## Exercise brief
Rewrite the part of the rows that opens with the line containing "Select the tall volume bar on day 12" and closes with the line containing "Click the Reinstate column header", replacing "dropdown" with "drop-down" and leaving everything else unchanged. Leave the pictures out of your answer.

## Excerpted data
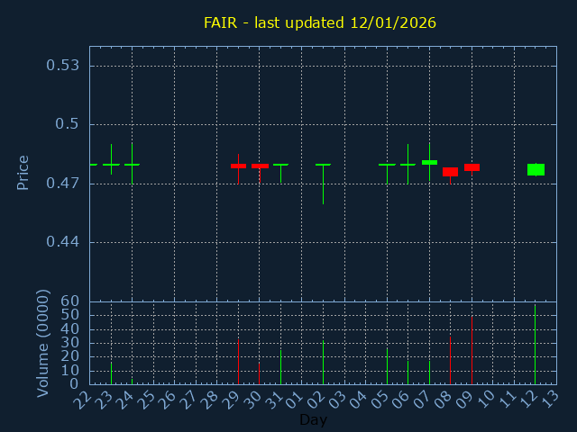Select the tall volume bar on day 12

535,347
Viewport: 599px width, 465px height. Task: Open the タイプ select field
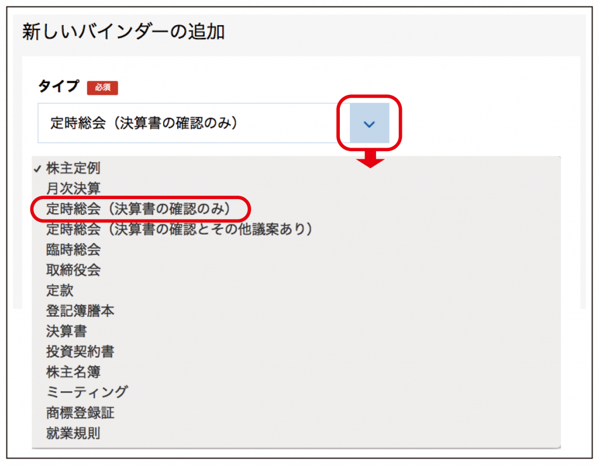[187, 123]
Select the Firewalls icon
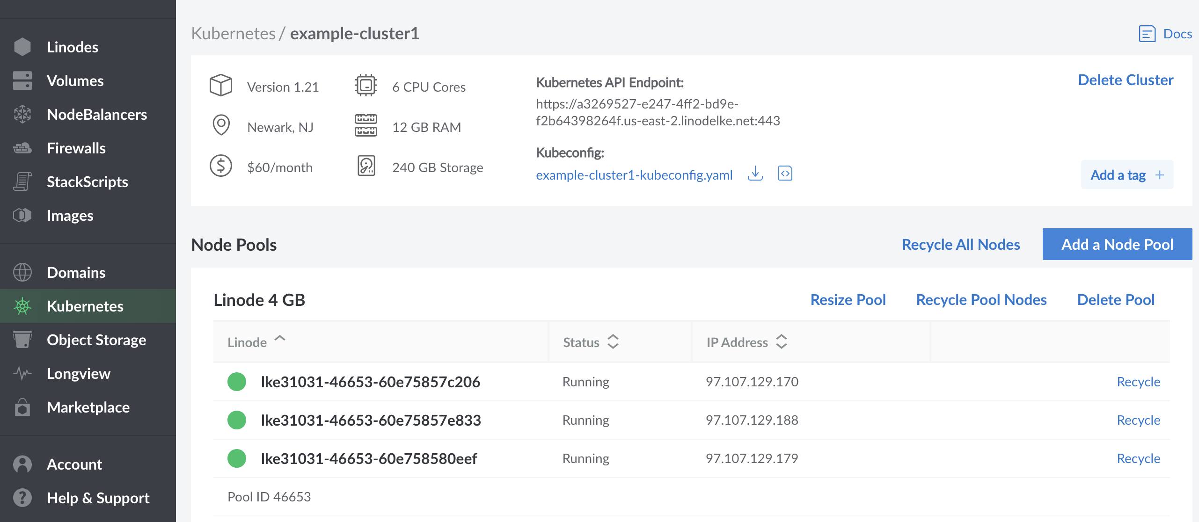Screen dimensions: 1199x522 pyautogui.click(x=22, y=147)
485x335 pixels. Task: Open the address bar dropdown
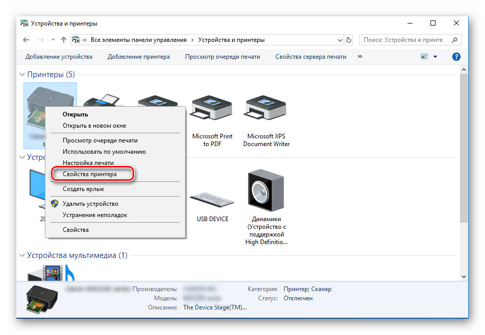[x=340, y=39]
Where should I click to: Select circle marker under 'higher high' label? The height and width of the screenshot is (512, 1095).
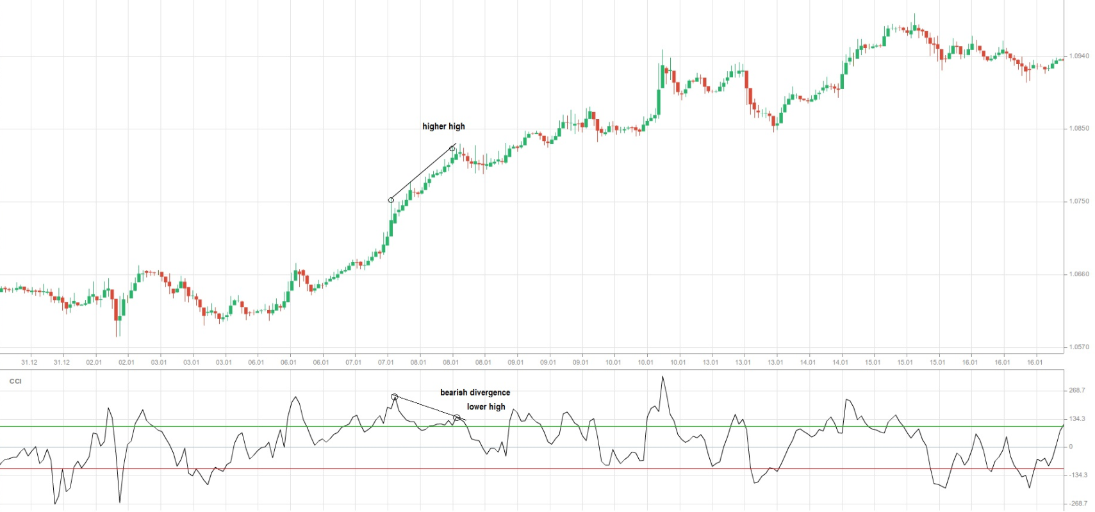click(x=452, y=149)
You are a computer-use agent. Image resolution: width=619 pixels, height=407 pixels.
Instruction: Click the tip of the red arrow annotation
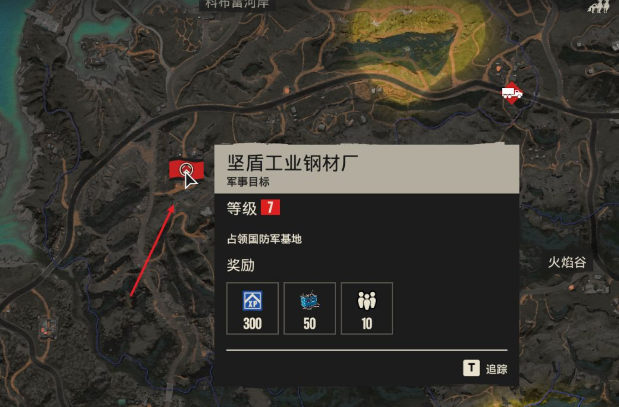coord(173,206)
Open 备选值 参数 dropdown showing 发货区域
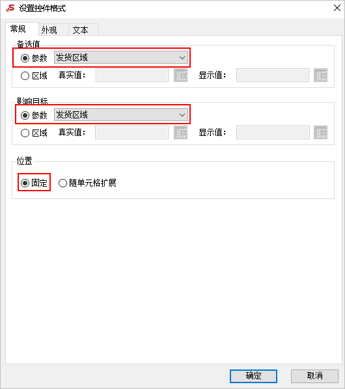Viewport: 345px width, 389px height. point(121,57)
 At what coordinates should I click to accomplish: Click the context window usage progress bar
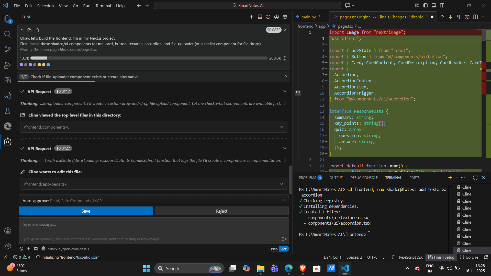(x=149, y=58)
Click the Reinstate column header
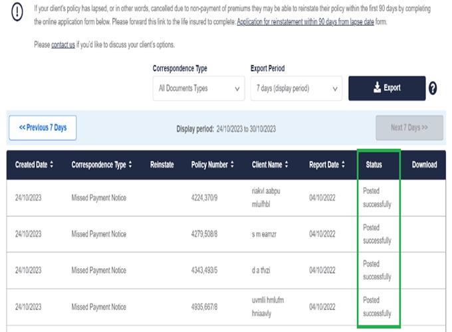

==

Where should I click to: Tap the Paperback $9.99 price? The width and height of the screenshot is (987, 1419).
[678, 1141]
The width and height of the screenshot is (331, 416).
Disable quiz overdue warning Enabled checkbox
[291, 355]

---

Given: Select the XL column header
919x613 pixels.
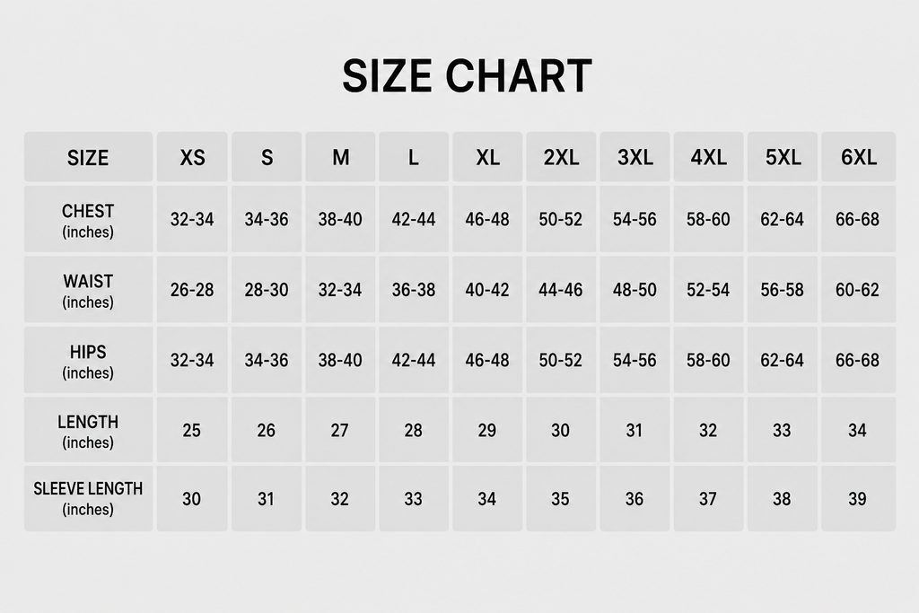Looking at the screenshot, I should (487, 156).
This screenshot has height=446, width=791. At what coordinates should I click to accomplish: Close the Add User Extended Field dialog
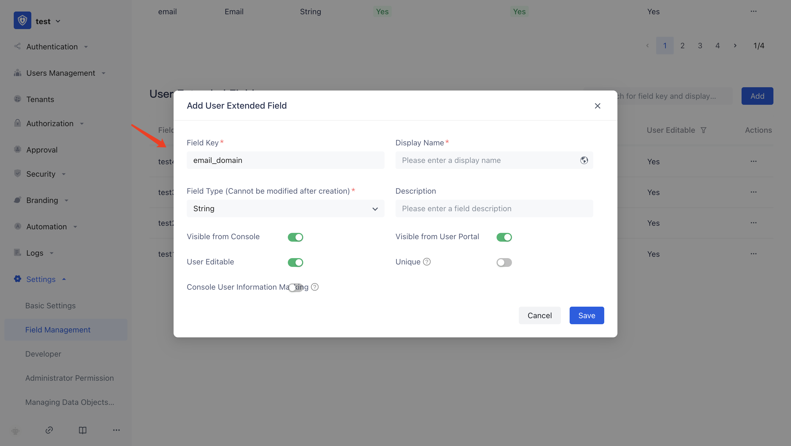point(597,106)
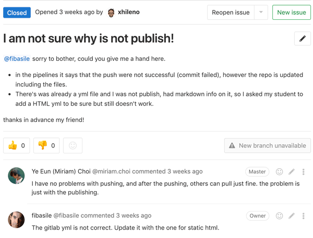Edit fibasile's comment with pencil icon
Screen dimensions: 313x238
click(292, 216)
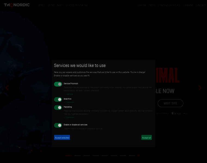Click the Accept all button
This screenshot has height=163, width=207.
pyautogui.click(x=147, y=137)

## Solution
Select the tall volume bar on day 12

535,347
Viewport: 599px width, 465px height. Task: Open the タイプ select field
[187, 123]
Select the Firewalls icon
Screen dimensions: 1199x522 pyautogui.click(x=22, y=147)
485x335 pixels. Task: Open the address bar drop-down
[x=340, y=39]
Where should I click to: Select circle marker under 'higher high' label? The height and width of the screenshot is (512, 1095).
click(x=452, y=149)
You are a computer-use agent. Image resolution: width=619 pixels, height=407 pixels.
Instruction: Click the tip of the red arrow annotation
coord(173,206)
Open 备选值 参数 drop-down showing 发货区域
Viewport: 345px width, 389px height. point(121,57)
 At what coordinates should I click to accomplish: Click the context window usage progress bar
(x=149, y=58)
Click the Reinstate column header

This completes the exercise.